_Problem requirements_
Filter the entries for lines with the word "agent".

_Source data_
↓
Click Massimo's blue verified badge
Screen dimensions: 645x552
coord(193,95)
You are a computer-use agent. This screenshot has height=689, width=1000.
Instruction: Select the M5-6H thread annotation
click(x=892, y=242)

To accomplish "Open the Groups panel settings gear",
↑
↓
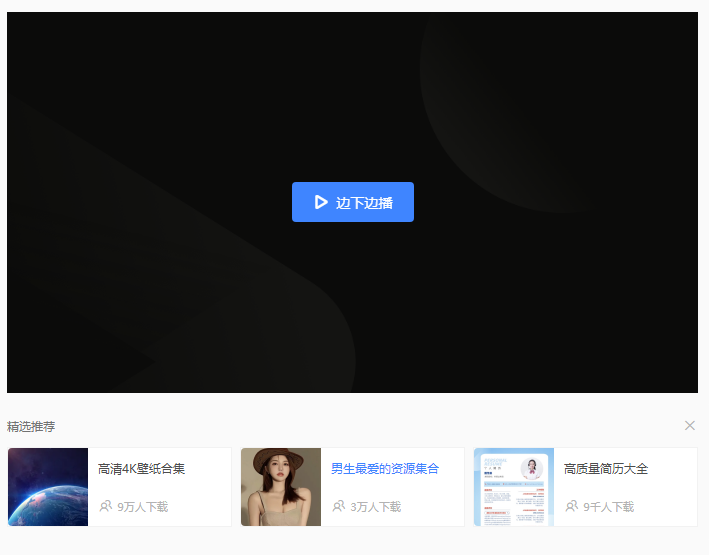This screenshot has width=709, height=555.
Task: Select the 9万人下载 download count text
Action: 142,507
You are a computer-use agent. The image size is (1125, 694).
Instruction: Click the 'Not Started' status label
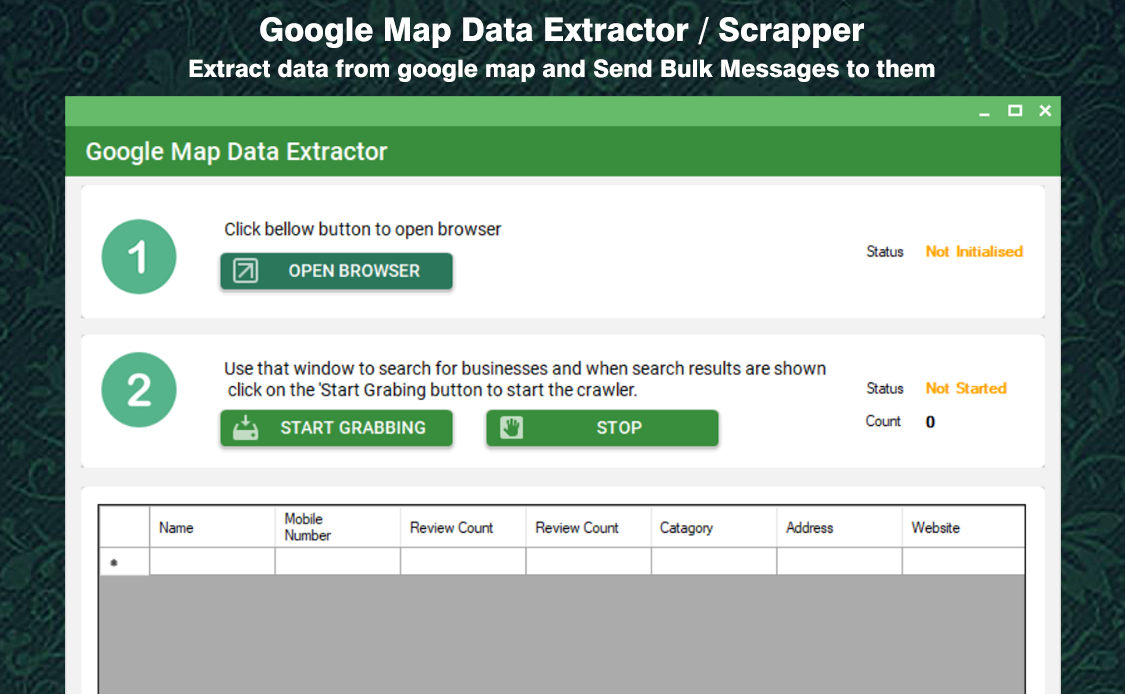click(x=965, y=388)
↑
↓
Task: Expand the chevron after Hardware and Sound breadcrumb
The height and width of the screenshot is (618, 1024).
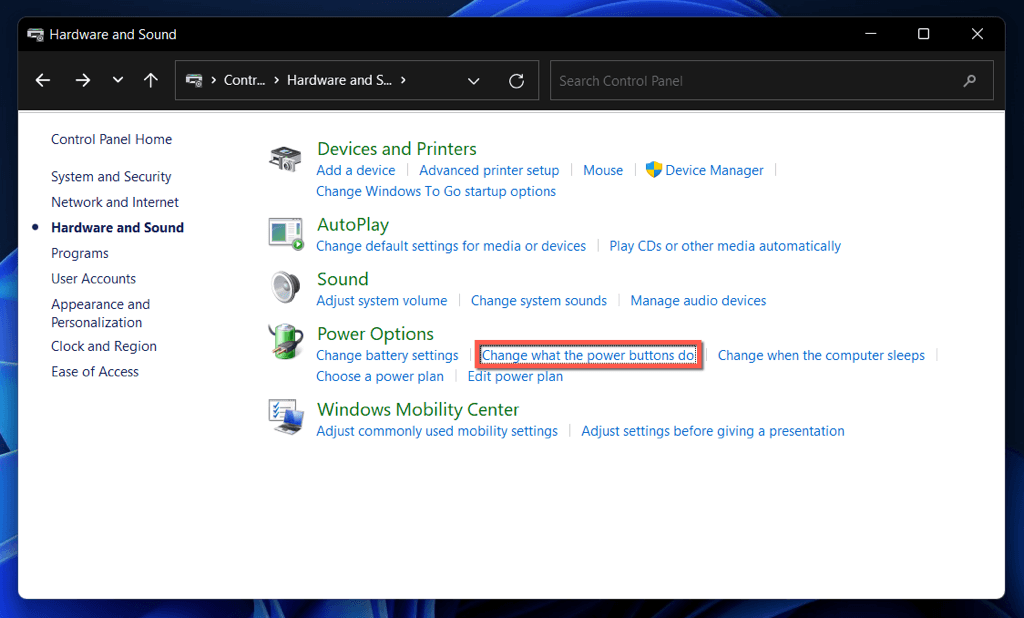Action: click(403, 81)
↑
_Completed exercise_
You are a computer-use agent. This screenshot has height=689, width=1000.
You are a computer-use agent. The image size is (1125, 694).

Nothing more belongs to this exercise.